— WORK TO DO —
Update the lines from the line with "Image resolution: width=1568" through the end of the data, replacing "comment" with "reply" and changing nothing else. Leave the pictures out of your answer.

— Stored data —
⟨

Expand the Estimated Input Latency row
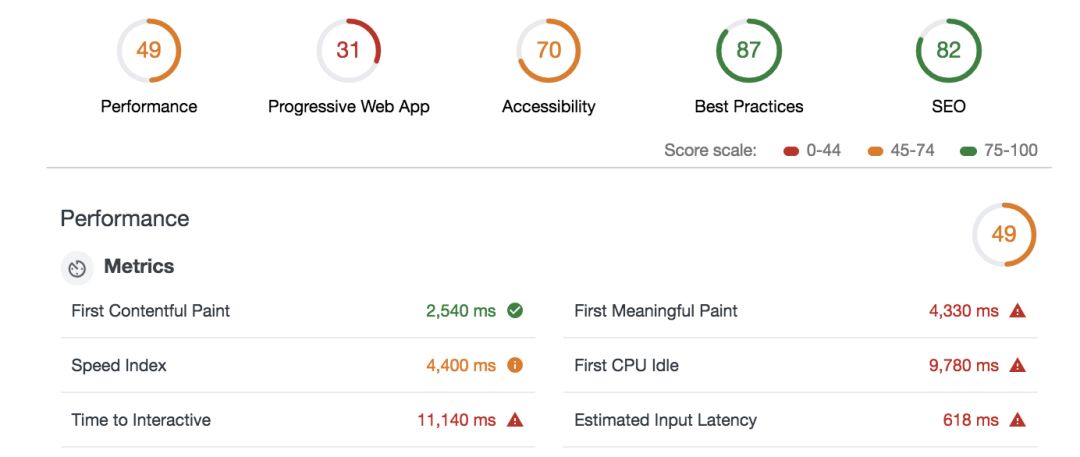1080x457 pixels. tap(665, 420)
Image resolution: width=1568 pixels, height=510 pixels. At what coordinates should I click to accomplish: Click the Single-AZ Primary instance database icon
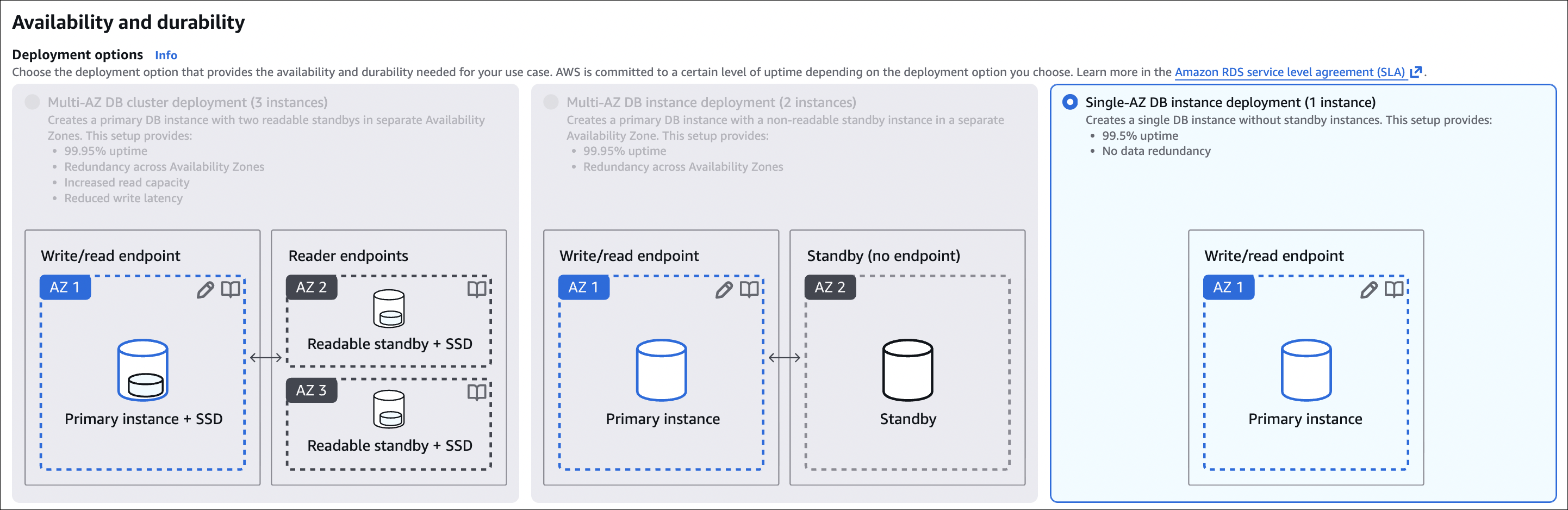tap(1305, 370)
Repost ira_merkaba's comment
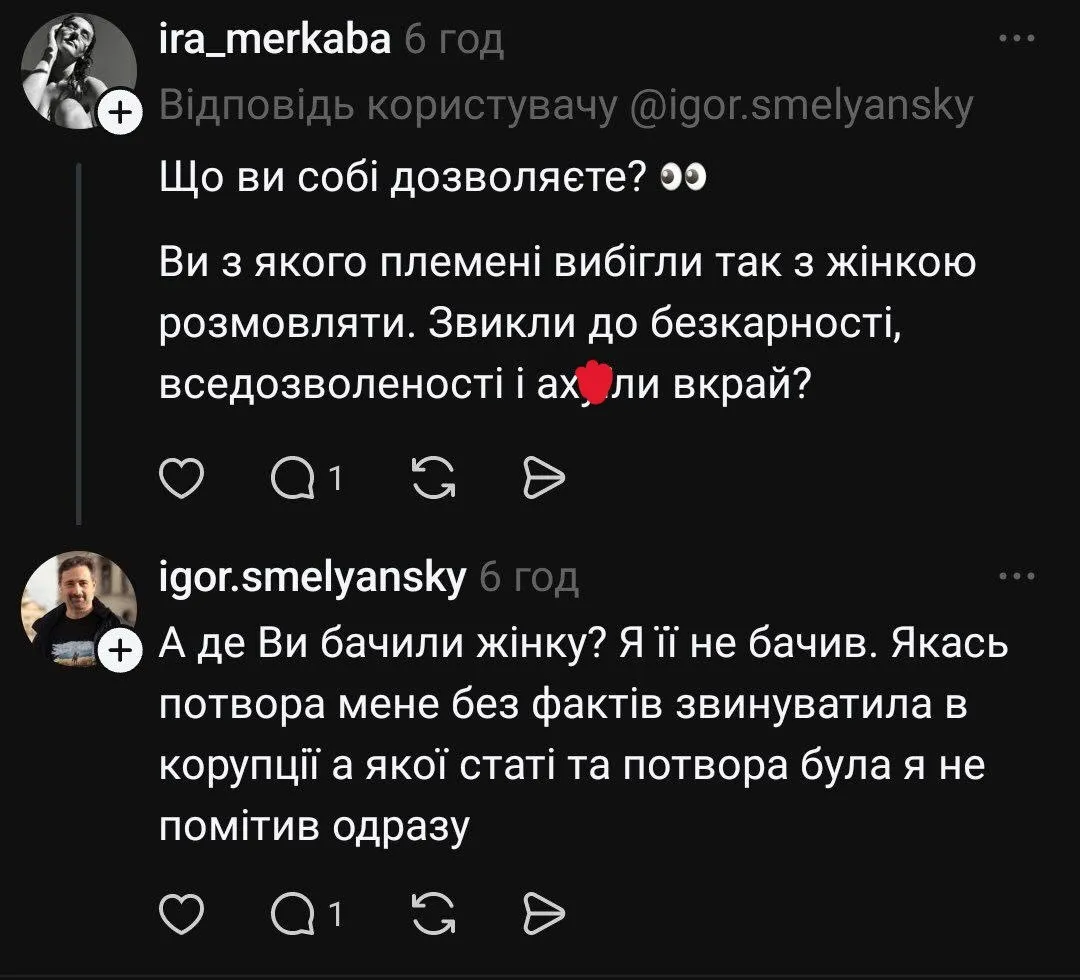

⟩

— CORRECT OUTPUT —
Image resolution: width=1568 pixels, height=510 pixels. At what coordinates should I click to accomplish: Click the Single-AZ Primary instance database icon
tap(1305, 370)
Repost ira_merkaba's reply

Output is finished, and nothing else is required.